The Teutonic Terror has pulled the old one-two, one-two. Vettel won Australia and runnered-up China; same with Bahrain and Russia. The four straight podiums made the Ferrari wheelman only the fifth man in history to claim 90 Formula 1 podiums. Four of those podiums have come in Barcelona, including winning the 2011 SPG. Vettel leads the standings 13 points ahead of Hamilton.
The Finn is having arguably his best season since joining Mercedes – perhaps a little too much for sportsbooks fave Hamilton’s taste. Bottas won his first ever Grand Prix in Russia, and finished third in Melbourne as well as at the Bahrain International Circuit. Additionally, Bottas finish fifth in Spain in 2014 and 2016, and fourth in 2015, while still with Williams Martini.
The other Finn is the only active multiple winner of the Spanish Grand Prix, which he claimed in 2005 and 2008. Since then he has finished third in 2012 and second in 2013 and 2016. Raikkonen had the fastest lap in Russia and his first podium of the 2017 season.

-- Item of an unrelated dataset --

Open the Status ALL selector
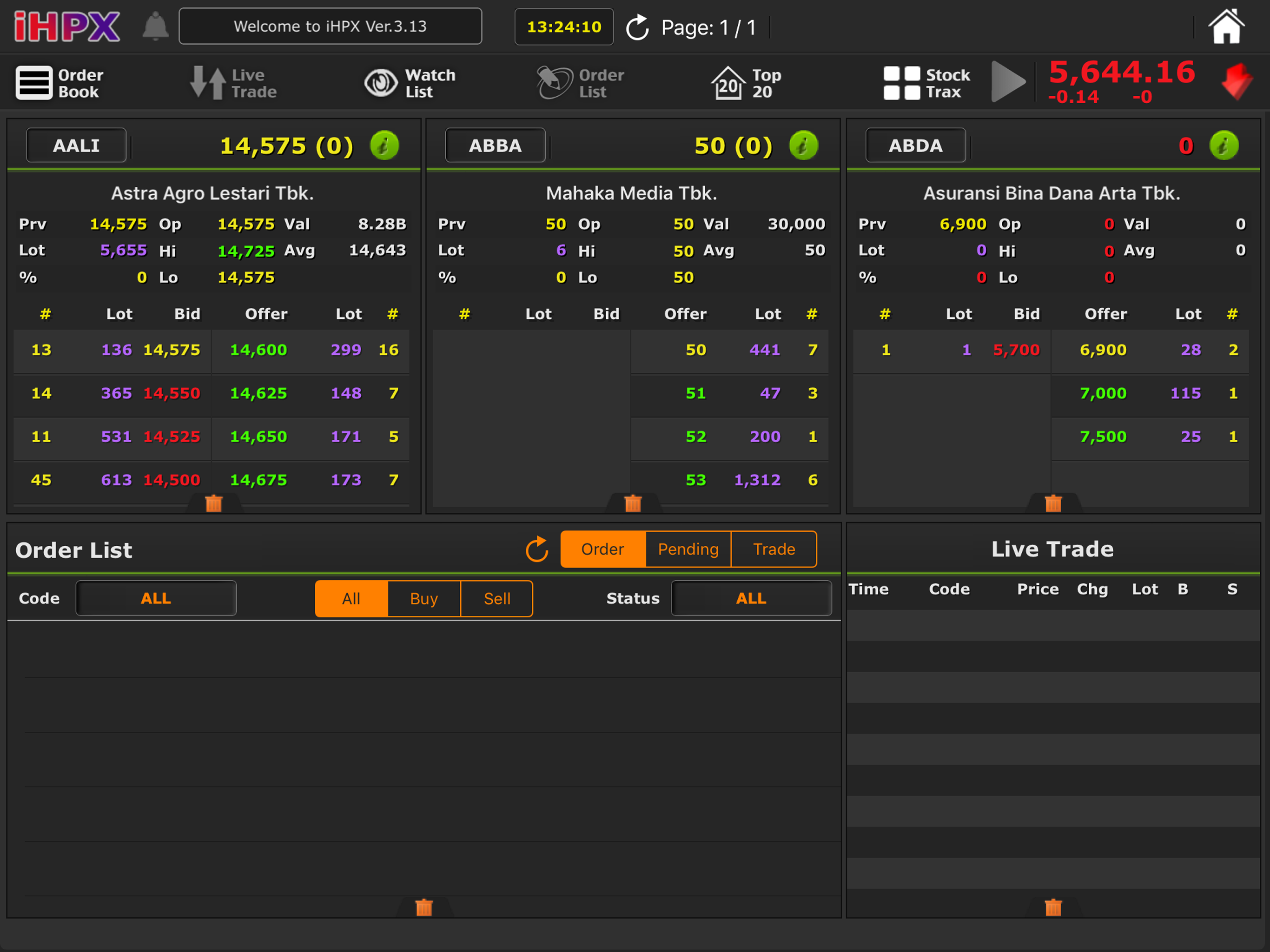 click(x=751, y=598)
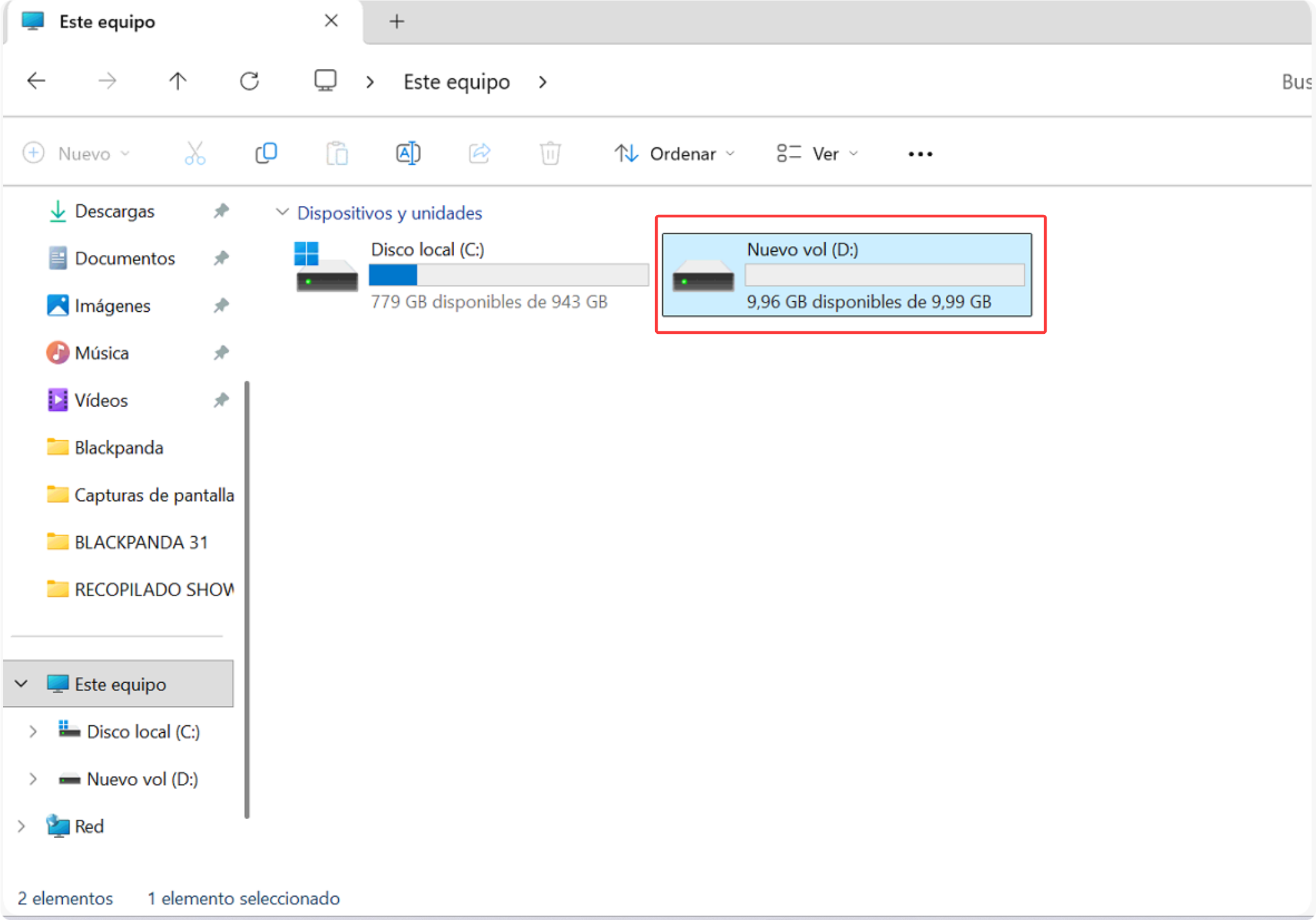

The Dutch won his first and so far only F1 Grand Prix in 2016 in Barcelona – and became the youngest driver ever to win a Formula One GP in the process. Verstappen had his third career podium – and first of the season – at the 2017 Chinese Grand Prix.
The 27 year old must be one of the youngest retirees ever, having to retire from both his native-country hosted Australian GP and from Russia. Otherwise, he finished fourth in China and fifth in Bahrain. Ricciardo’s best finish in Barcelona was a third place in 2014.
It’s safe to say that the Brazilian’s mid-to-late 2010s halcyon days are far behind them, having not made a podium since the 2015 edition of the now-defunct Italian Grand Prix. Nevertheless, Massa did win the Spanish GP in 2007.
Our last sportsbooks’ candidate, the Mexican would love nothing more than to pull a reverse Hernan Cortez and conquer Spain – which would be his first F1 GP win.